──────── DATA TO PROCESS

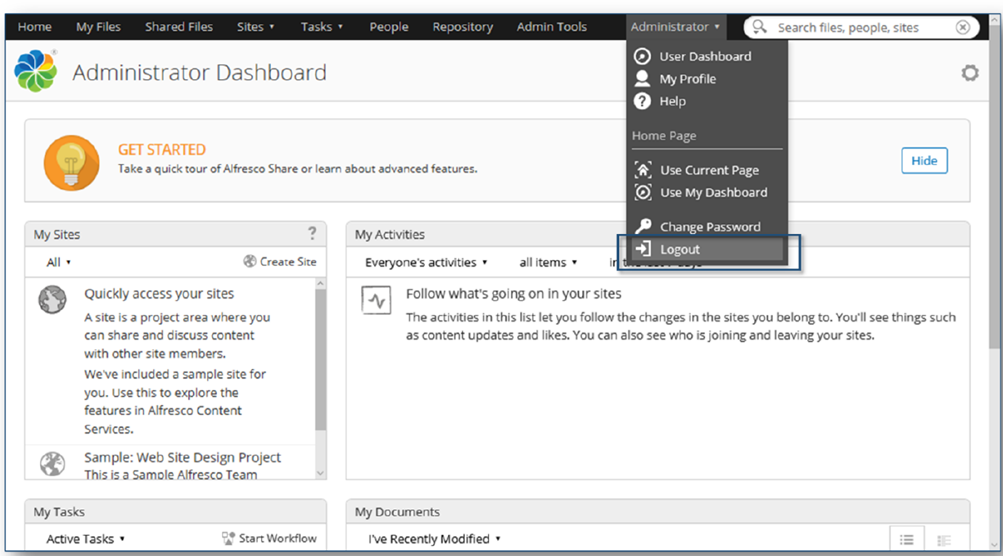The image size is (1003, 556).
Task: Expand the Tasks dropdown in navbar
Action: 321,27
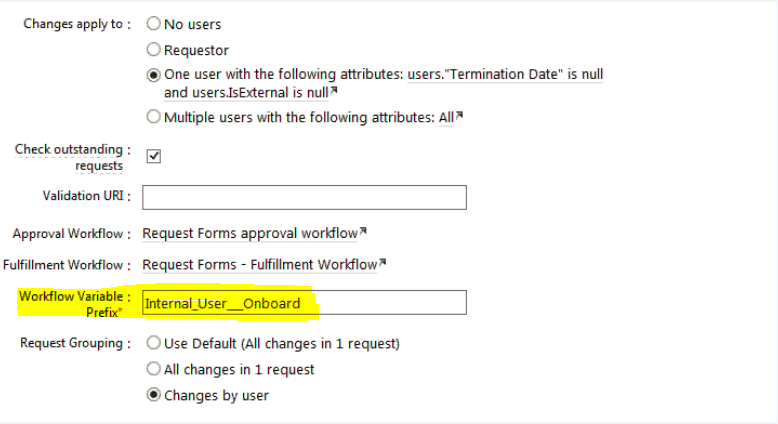
Task: Click arrow icon beside Request Forms approval workflow
Action: tap(363, 233)
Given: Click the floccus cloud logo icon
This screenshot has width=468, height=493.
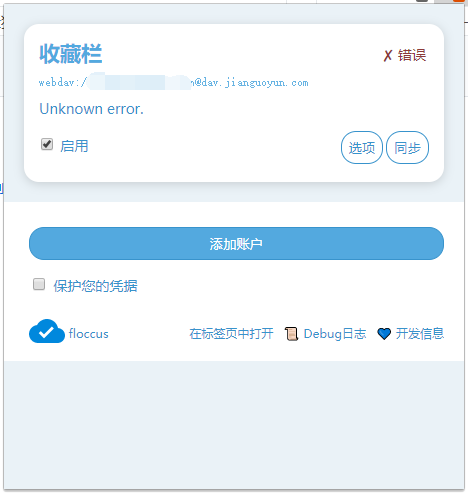Looking at the screenshot, I should tap(47, 331).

────────────────

ABOUT THIS EXERCISE: Leaving the pictures aside, copy exactly and only the lines from the one holding "Given: Click the floccus cloud logo icon" through the final line of the data, both ends kept.

RESPONSE TO THIS TASK:
Given: Click the floccus cloud logo icon
This screenshot has width=468, height=493.
Looking at the screenshot, I should tap(47, 331).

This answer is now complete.